(DATA TO USE)

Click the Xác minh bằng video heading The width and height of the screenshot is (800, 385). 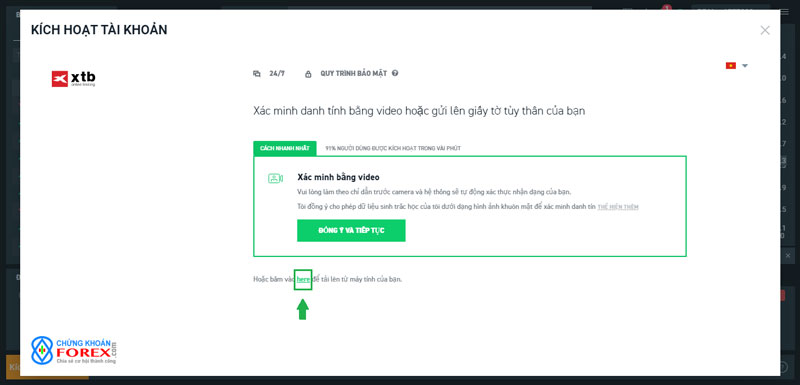338,177
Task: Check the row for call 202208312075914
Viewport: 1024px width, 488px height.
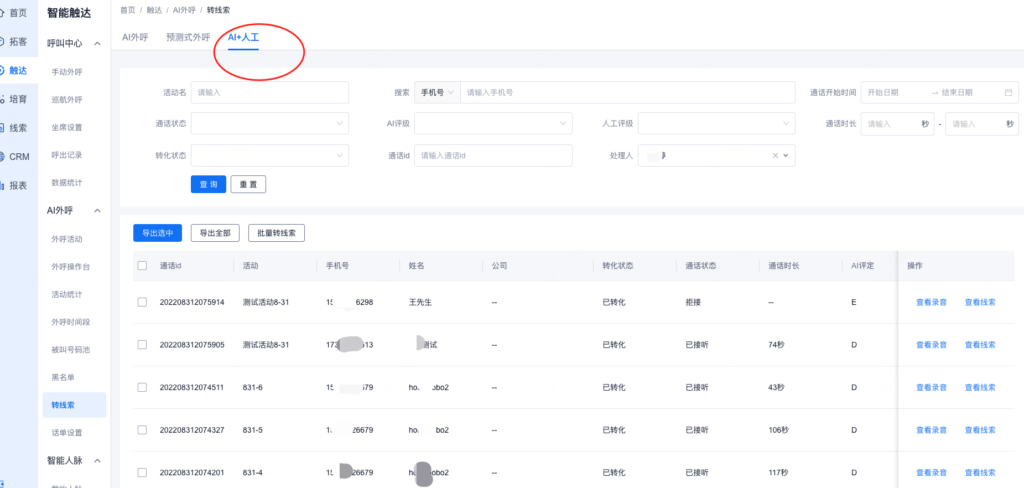Action: click(x=142, y=302)
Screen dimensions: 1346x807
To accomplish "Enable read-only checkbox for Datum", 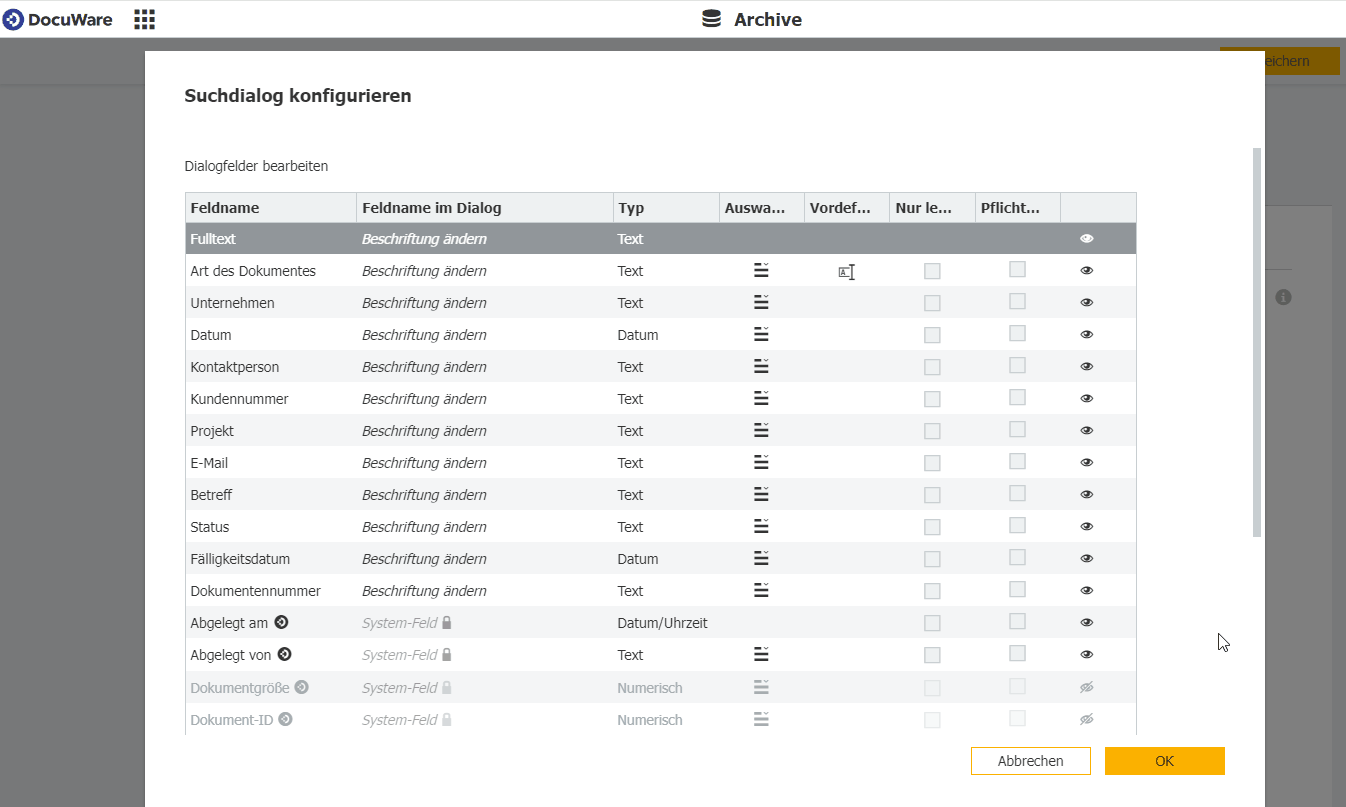I will (932, 335).
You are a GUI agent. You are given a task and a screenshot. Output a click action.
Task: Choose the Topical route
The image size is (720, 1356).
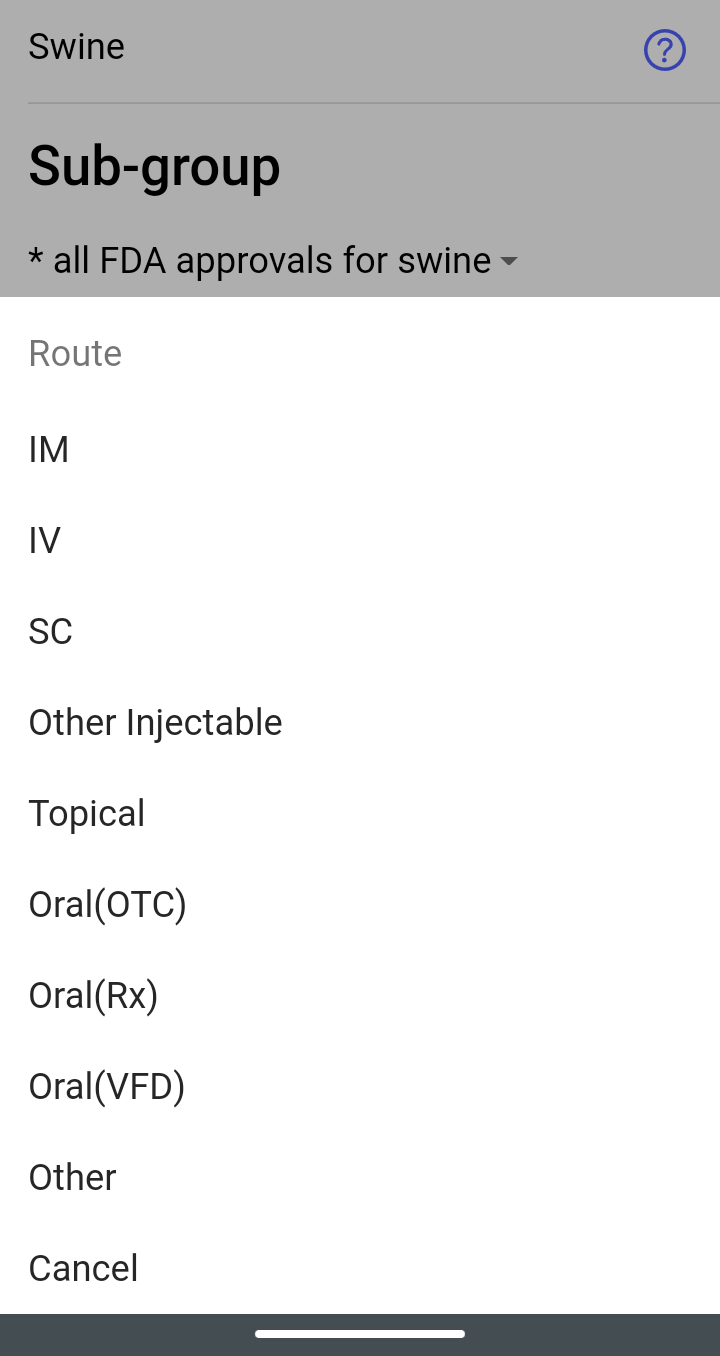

(WHAT IS NEEDED) Please copy the items again starting at the line containing "You are a GUI" and ending at the end of the items, substituting "Oral" for "Topical" and leaving everything else unchanged. Leave the pictures out of your answer.

(COMPLETED EXERCISE)
You are a GUI agent. You are given a task and a screenshot. Output a click action.
Task: Choose the Oral route
The image size is (720, 1356).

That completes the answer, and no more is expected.